• **PROBLEM DETAILS**
An exact repeat is needed of the lines from the one with "Where should I click to: Increase" through the last line of the data below. Please omit the pictures.

··· RECORDS FOR PROCESSING

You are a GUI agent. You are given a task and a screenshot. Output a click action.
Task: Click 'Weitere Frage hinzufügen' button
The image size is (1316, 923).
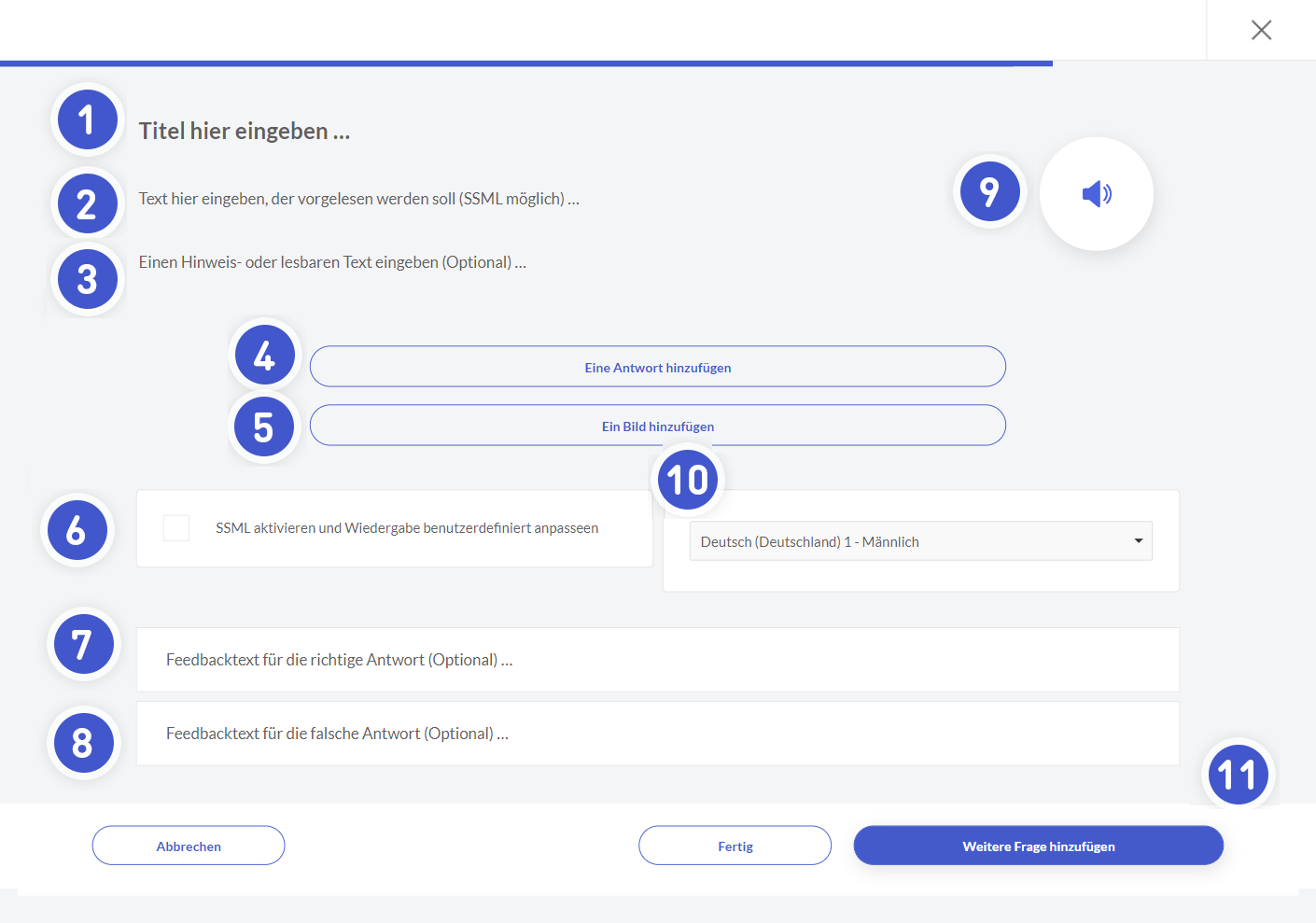coord(1038,846)
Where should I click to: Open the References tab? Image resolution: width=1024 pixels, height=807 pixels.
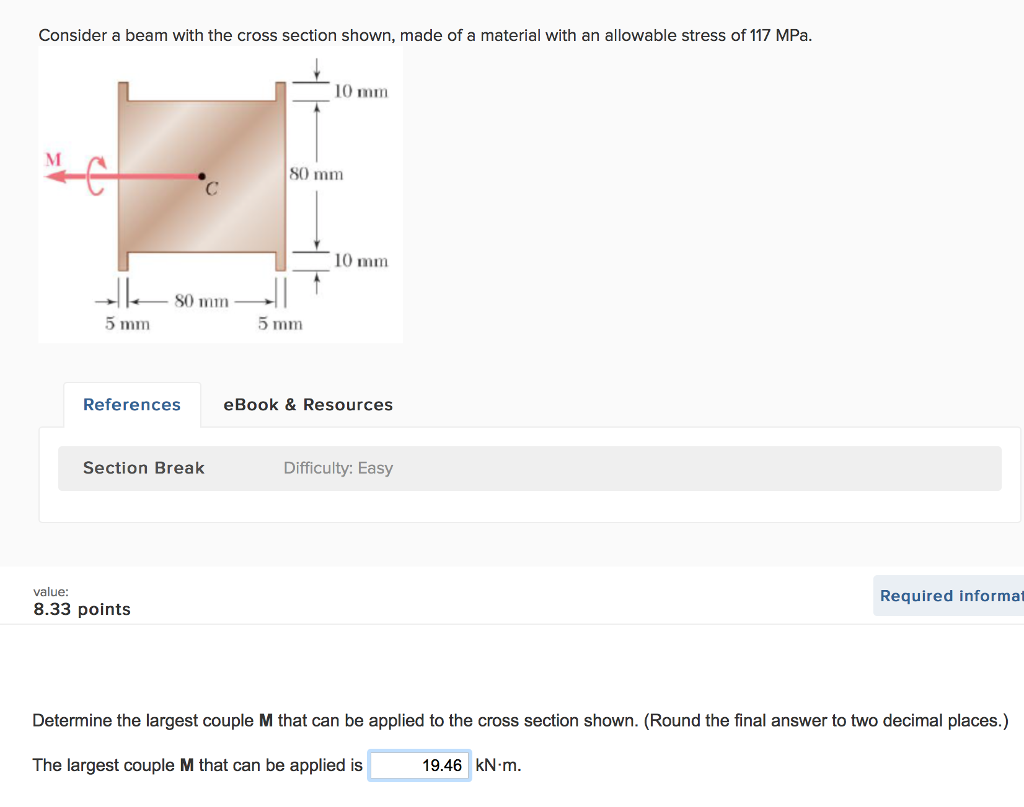(132, 405)
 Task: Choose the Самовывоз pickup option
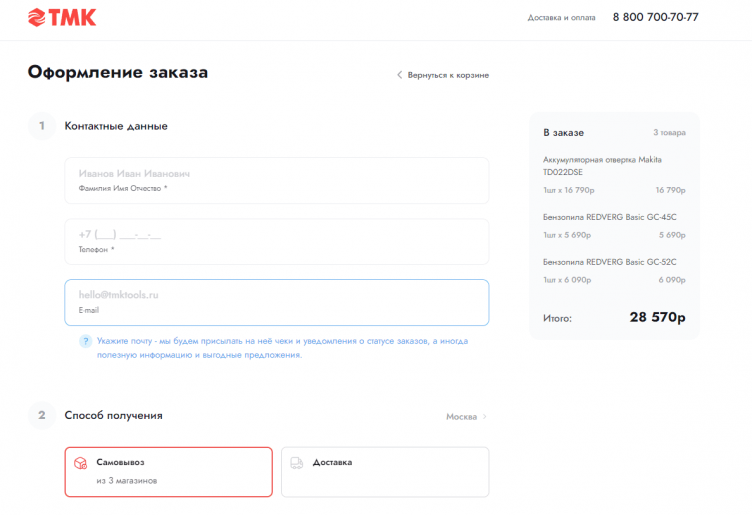[x=168, y=471]
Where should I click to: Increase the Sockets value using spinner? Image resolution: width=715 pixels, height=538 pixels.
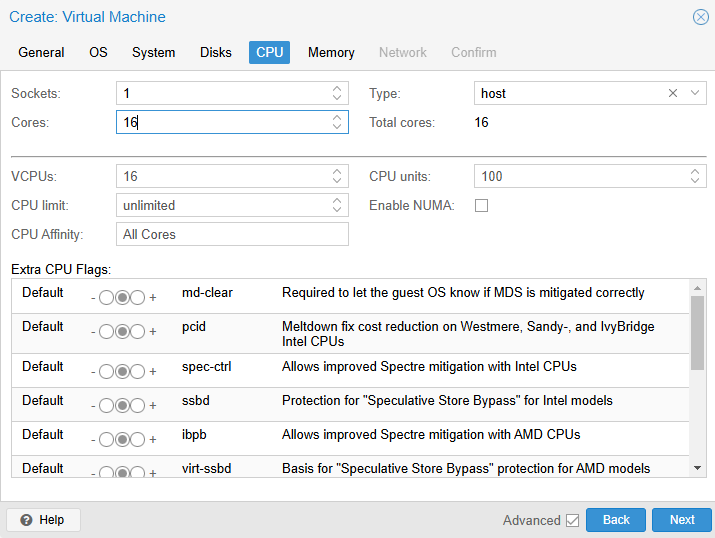click(x=337, y=89)
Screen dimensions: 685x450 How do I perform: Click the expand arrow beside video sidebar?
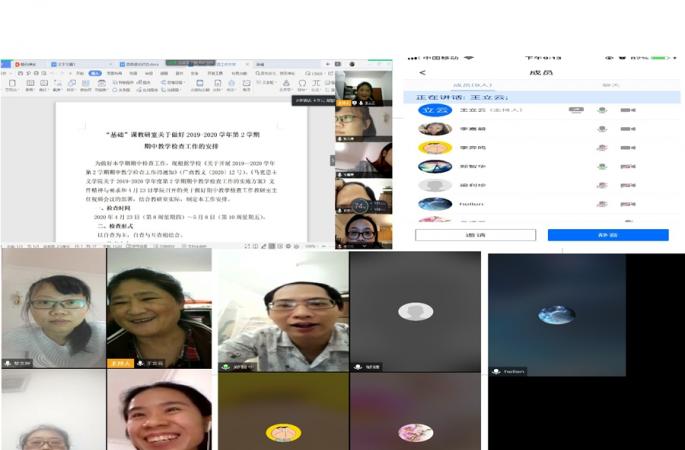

······

• **PROBLEM SOLUTION**
Where should I click to: Increase the Sockets value using spinner? Image resolution: width=715 pixels, height=538 pixels.
click(x=337, y=89)
Screen dimensions: 685x450 How do I perform: Click the expand arrow beside video sidebar?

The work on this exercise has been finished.